Last few days quite subdued while taking stock and trying to develop ideas for new projects. A few days working on the last pieces of the book “Journey to Ogasawara” which is gradually taking shape and will be ready to be published as an e-book at first and then as a paperback as well. Am editing footage which was shot on Ogasawara as part of the film “David Burliuk and the Japanese Avant-garde” but which wasn’t included in the film itself. Quite a lot of material as it turns out. I am editing the farewell send off which is part of the island’s tradition, a mixture of Japanese and it would seem Polynesian traditions. I need to add a few graphics and pictures and the e-book will be ready for publication.
Summer in Moscow is a quiet affair with many people leaving at weekends for their dachas so that their is a sensation of Moscow being emptied which on the one hand is a pleasant alternative to the usual frenzied pace which is a character of the city. However it is an eerie sensation all the same. Did some filming on the flip camera around the location for film on which I worked some years ago across the road from the Library of Foreign Literature not far from Taganka. Walked back from there to Kitae Gorod and back home on the metro.

Dosteovsky and a sunny Moscow day

Last few days have been about development of new projects or at any rate thinking about this subject. That’s not strictly true as some work has been going on.

Its a sunny day in Moscow and not much work is getting completed.

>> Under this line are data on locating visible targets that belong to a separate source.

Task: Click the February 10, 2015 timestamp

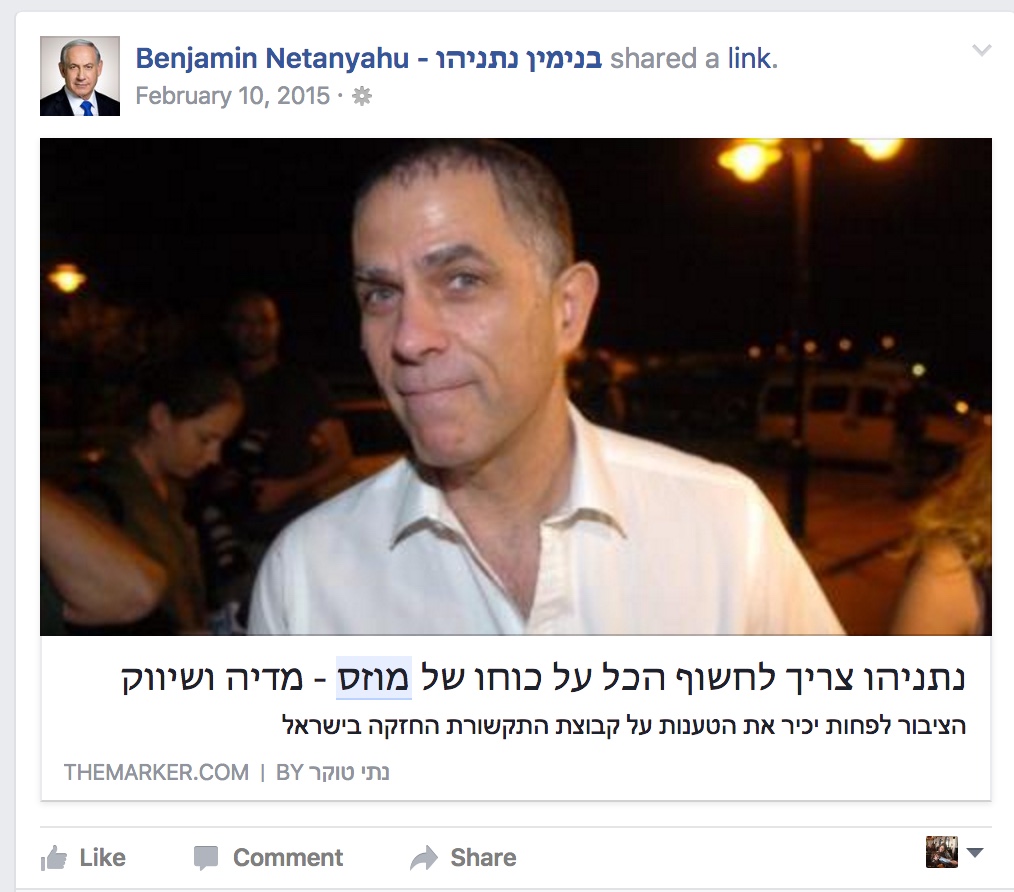Action: 233,96
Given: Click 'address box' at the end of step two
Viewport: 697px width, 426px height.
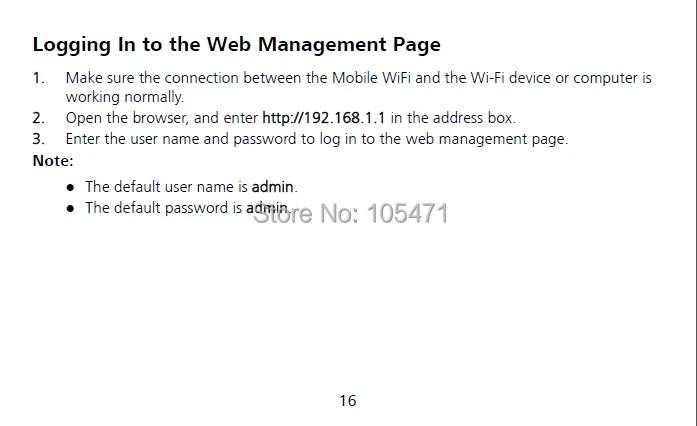Looking at the screenshot, I should coord(473,118).
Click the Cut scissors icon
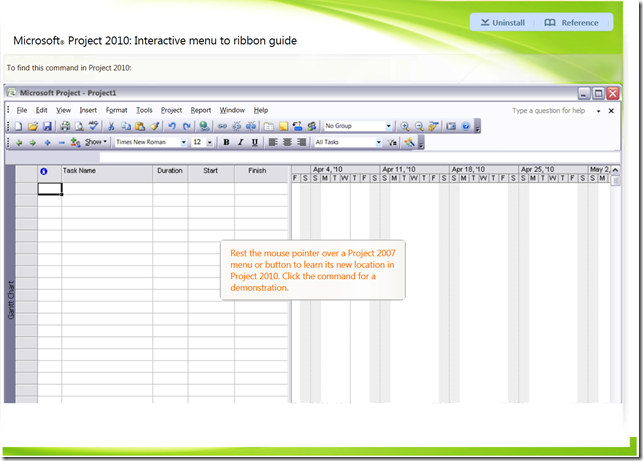Screen dimensions: 643x461 pos(111,126)
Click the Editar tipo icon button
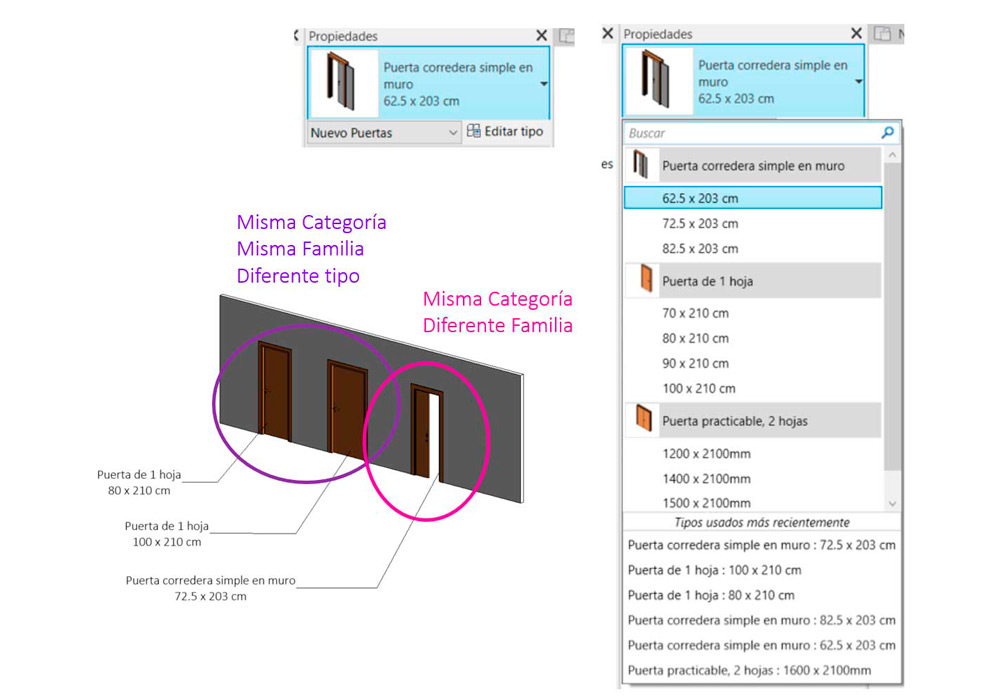The height and width of the screenshot is (700, 1000). click(474, 132)
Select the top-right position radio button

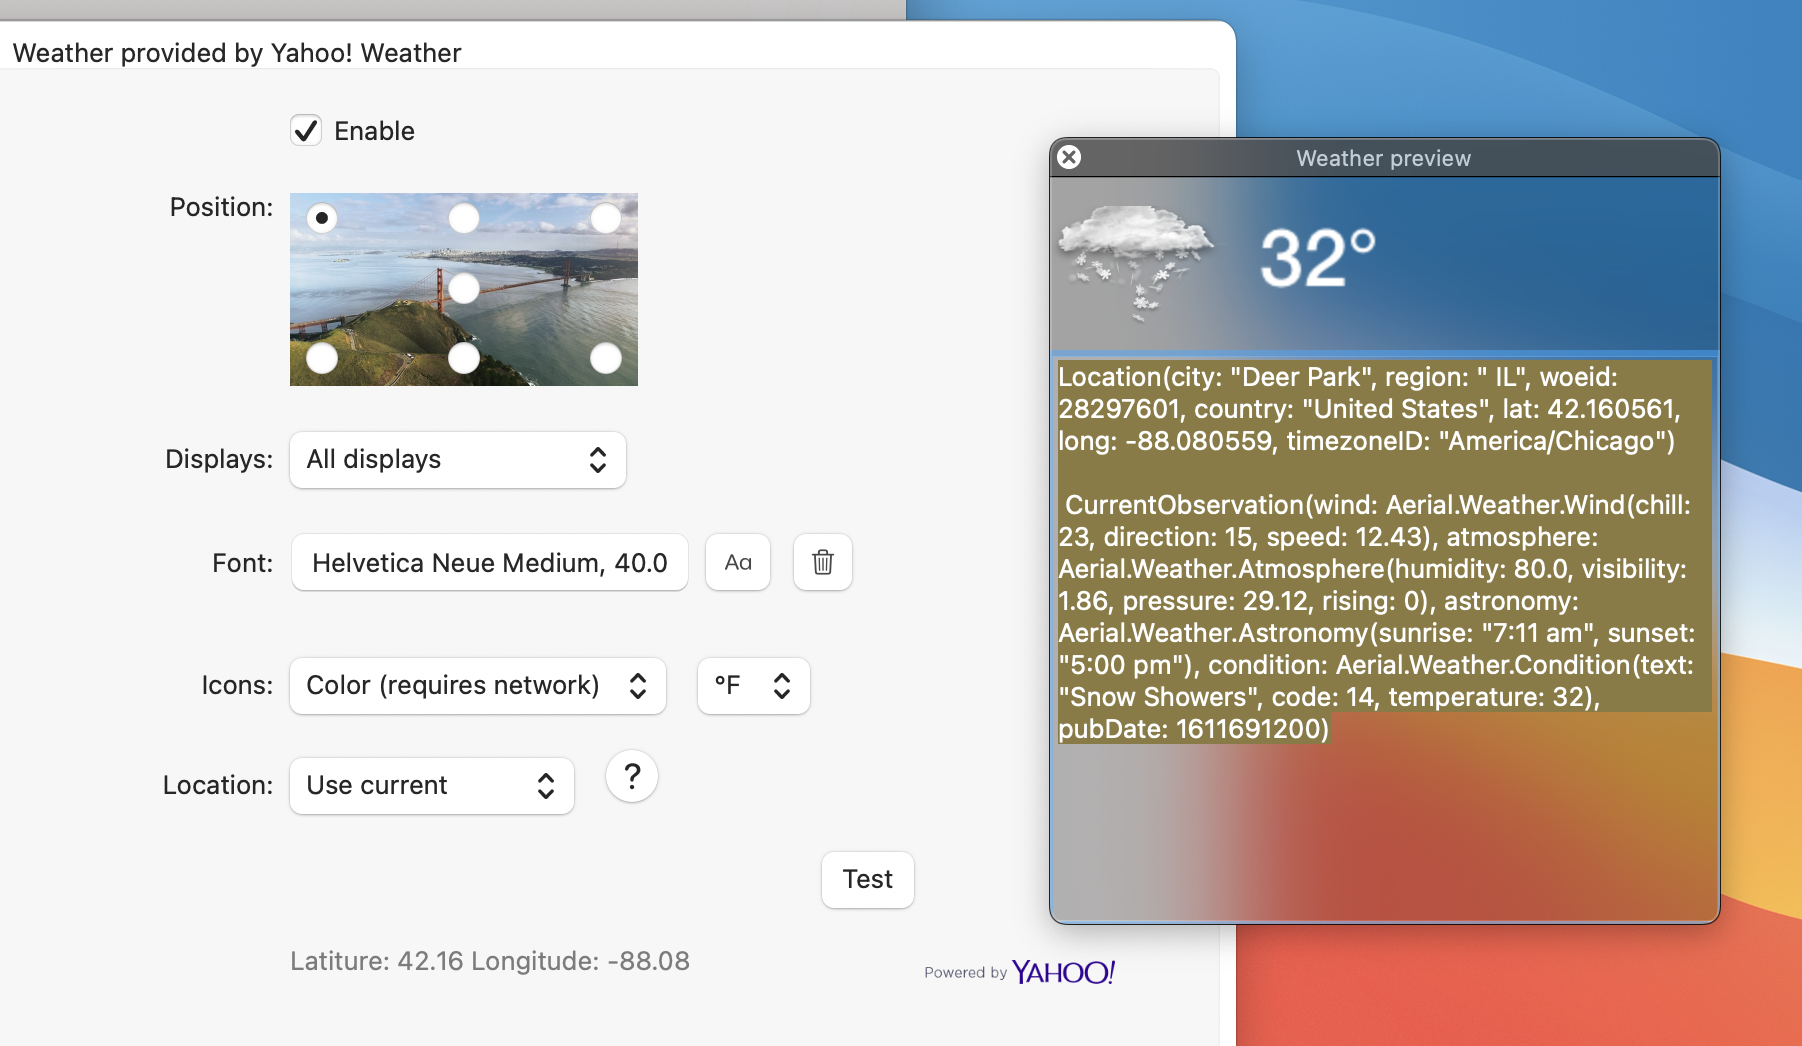point(606,218)
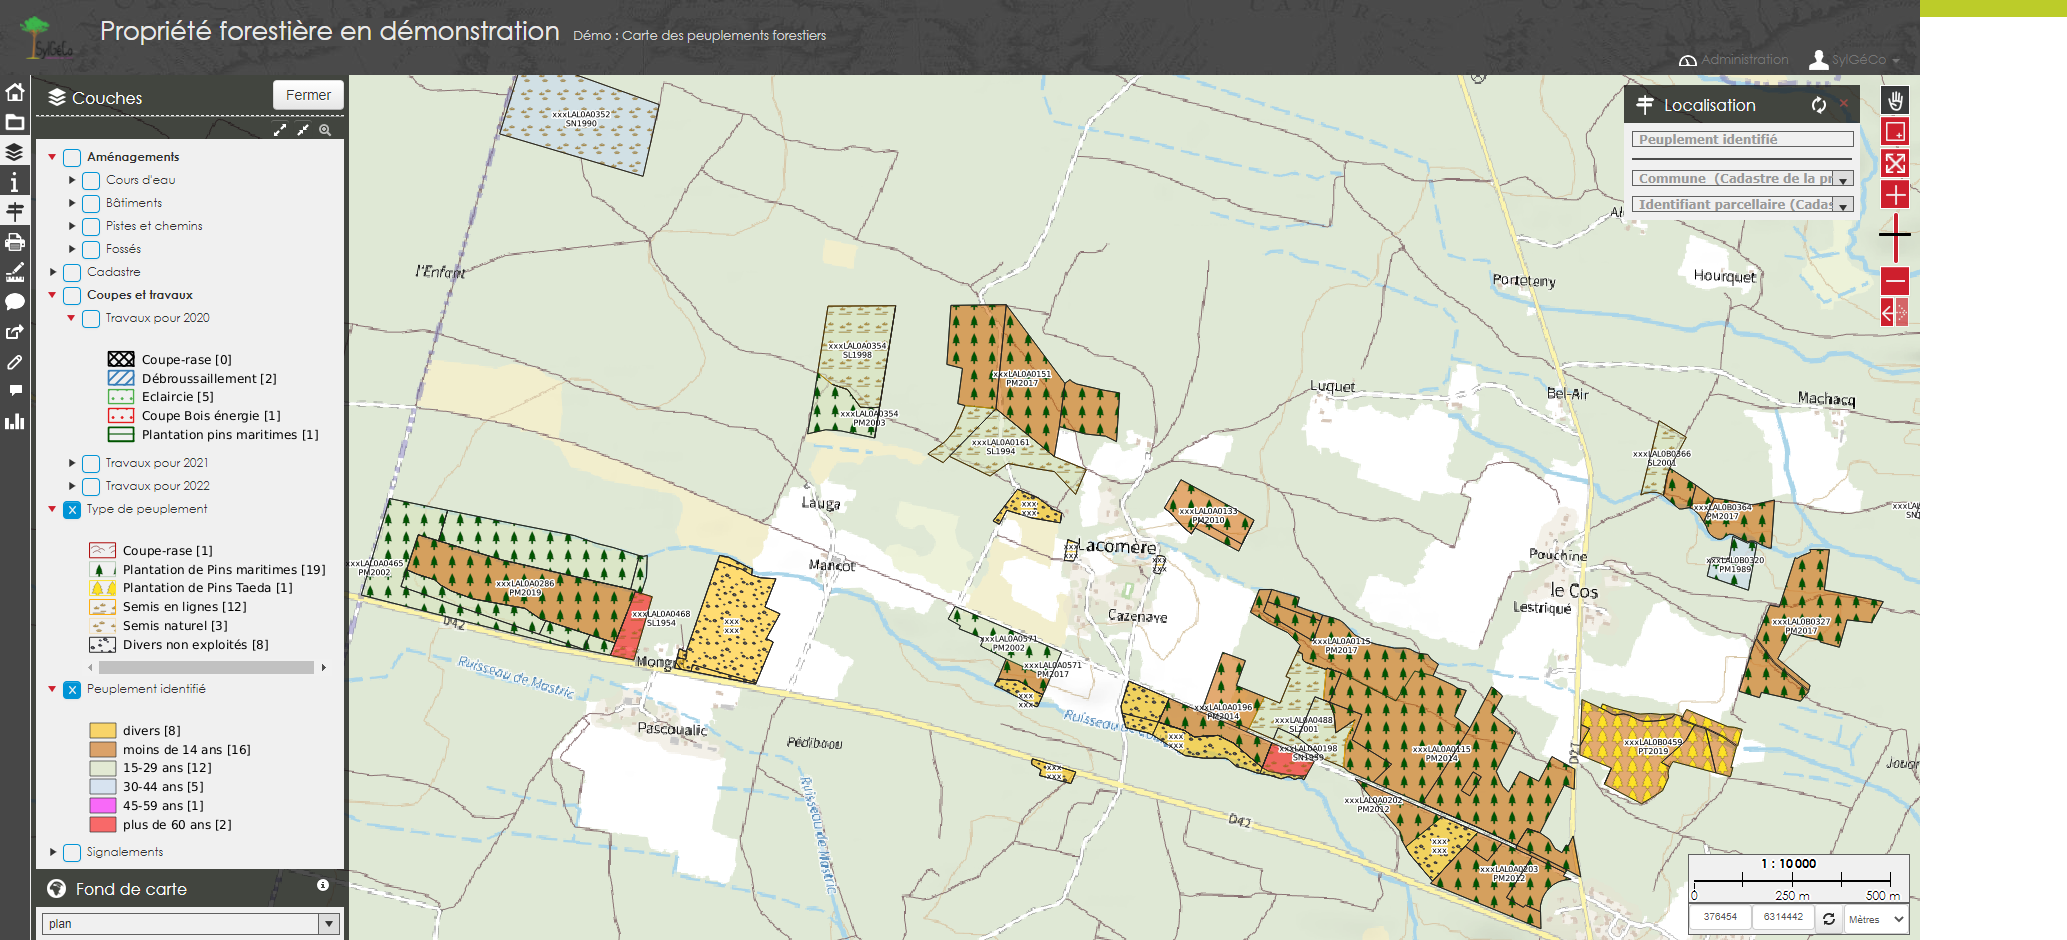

Too many interruptions what with air conditioners breaking down and other trivia which has interrupted the work flow of the day.

Also reading Bakhtins book “The Poetics of Dostoevsky”. Illuminates many elements of Dostoevsky’s aesthetics with some surprising conclusions. Its remarkable how innovative Dostoevsky was despite the limitations and specific characteristics of his work. I have been reading Dostoevsky since I was fourteen years old and only now do I begin to really understand what a great author he was and what a departure his work was from Gogol and Tolstoy. Utterly different. Strange to talk about this author who explores some of the darker recesses of humanity on such a sunny bright day in Moscow.